*** Opening Available data ***

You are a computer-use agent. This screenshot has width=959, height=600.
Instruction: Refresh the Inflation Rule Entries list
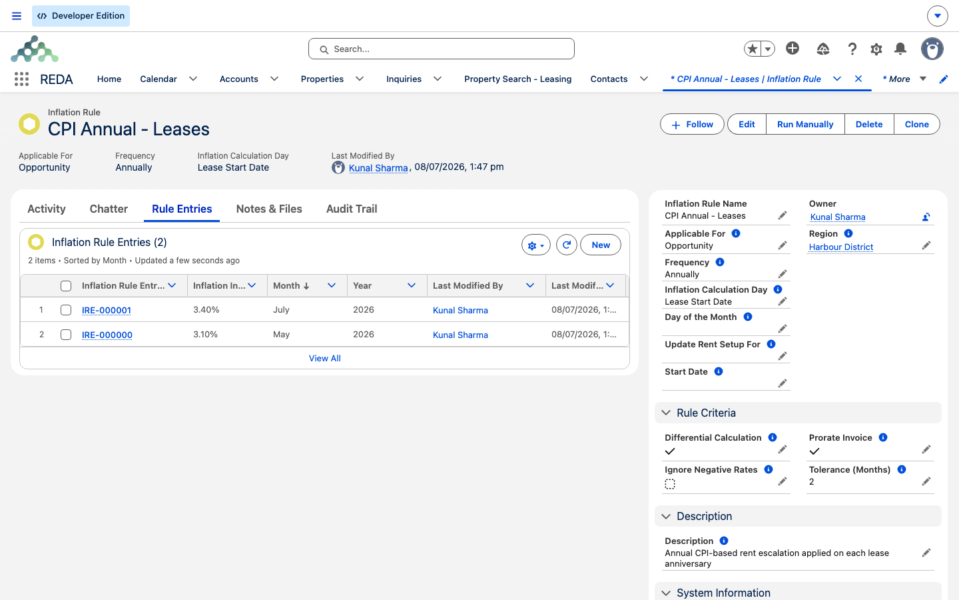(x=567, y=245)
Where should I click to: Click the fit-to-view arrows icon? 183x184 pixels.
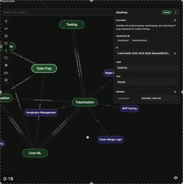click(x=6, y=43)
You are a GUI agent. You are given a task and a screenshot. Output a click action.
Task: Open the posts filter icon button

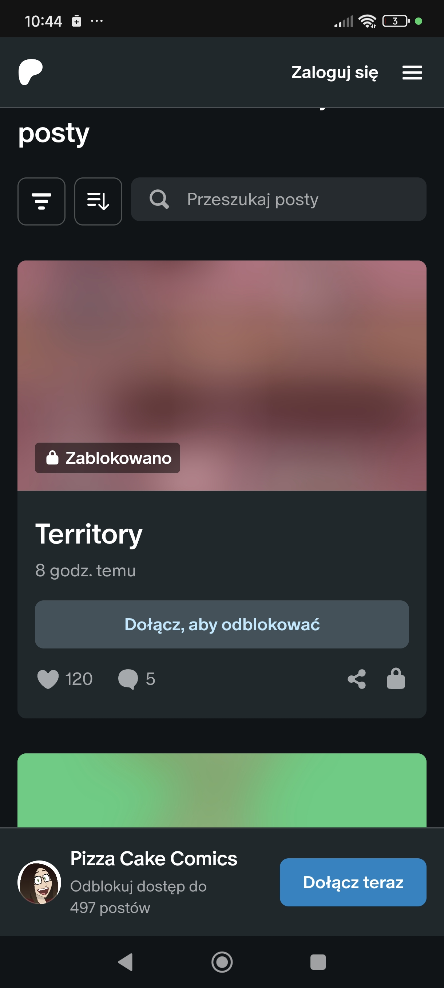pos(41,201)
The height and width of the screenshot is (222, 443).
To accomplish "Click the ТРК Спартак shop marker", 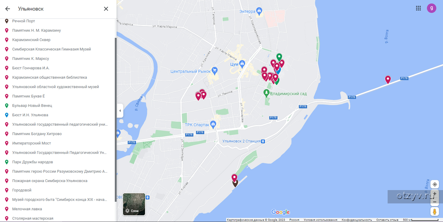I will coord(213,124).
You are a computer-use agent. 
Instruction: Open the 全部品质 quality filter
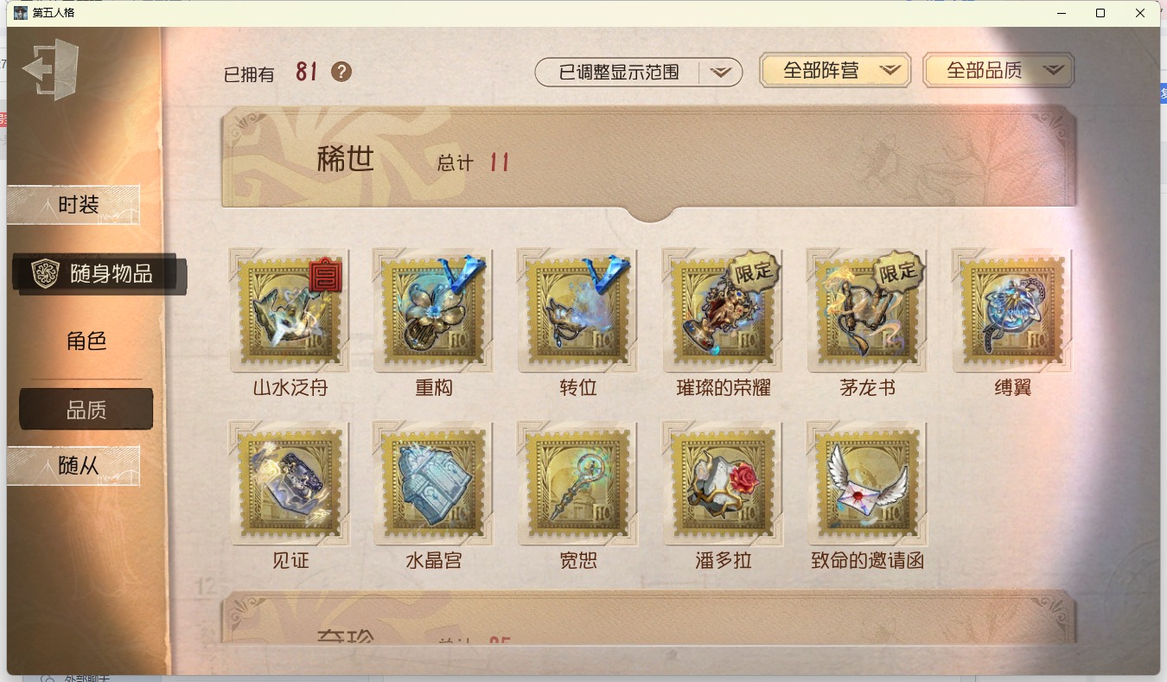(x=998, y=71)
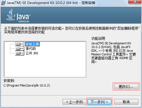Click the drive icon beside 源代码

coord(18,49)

*** Closing Available data ***
*** Opening Available data ***

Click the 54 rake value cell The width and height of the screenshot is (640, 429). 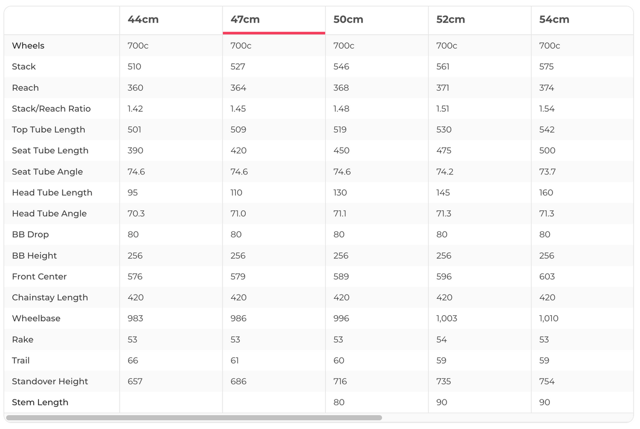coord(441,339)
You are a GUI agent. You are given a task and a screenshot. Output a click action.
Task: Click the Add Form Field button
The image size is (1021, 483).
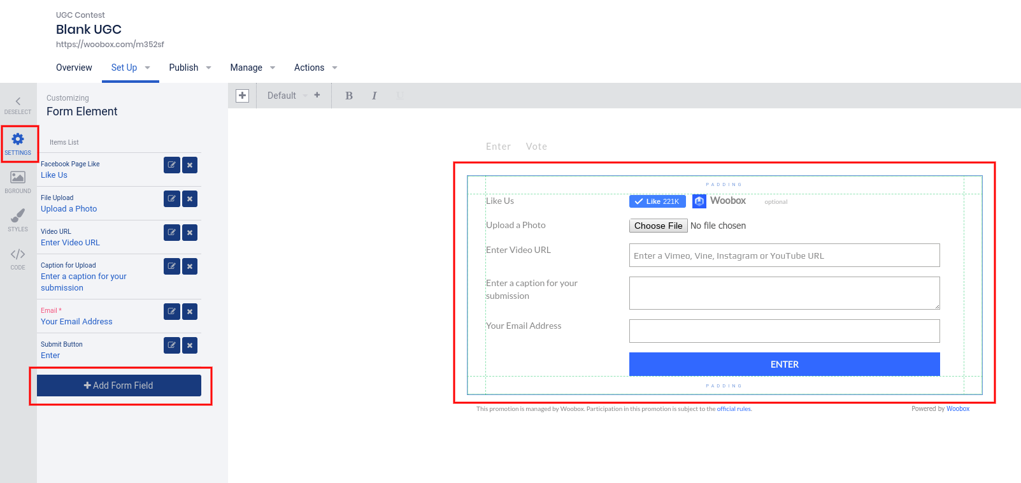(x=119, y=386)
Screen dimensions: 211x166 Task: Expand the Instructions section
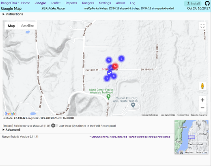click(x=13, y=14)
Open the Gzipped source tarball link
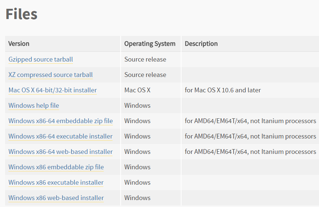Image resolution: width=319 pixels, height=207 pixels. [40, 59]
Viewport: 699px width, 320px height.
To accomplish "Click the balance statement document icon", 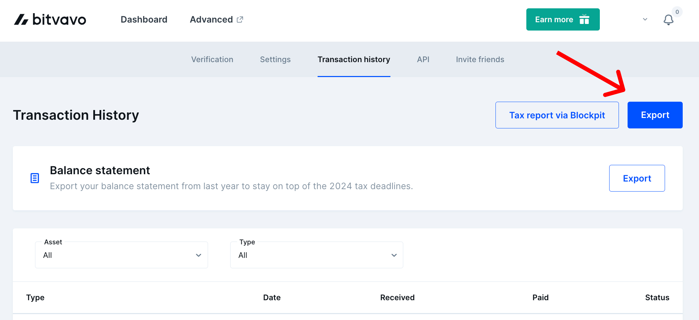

*** Closing Available data ***
*** Opening Available data ***

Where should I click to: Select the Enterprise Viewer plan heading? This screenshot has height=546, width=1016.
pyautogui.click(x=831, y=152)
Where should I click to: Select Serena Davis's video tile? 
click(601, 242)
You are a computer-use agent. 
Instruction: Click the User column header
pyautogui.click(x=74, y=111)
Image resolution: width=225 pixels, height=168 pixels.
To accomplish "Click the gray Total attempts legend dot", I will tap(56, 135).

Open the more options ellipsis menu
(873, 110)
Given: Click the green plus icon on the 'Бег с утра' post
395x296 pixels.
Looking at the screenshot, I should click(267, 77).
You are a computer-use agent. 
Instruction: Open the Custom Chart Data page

*** Closing Available data ***

* _What is required_
Lines from the one above containing "Viewport: 699px width, 320px height." down to the one containing "the balance statement" should be transcribed exactly, with both ends kept and no pictures.

* _Answer to this task_
Viewport: 699px width, 320px height.
To accomplish "Click the balance statement document icon", 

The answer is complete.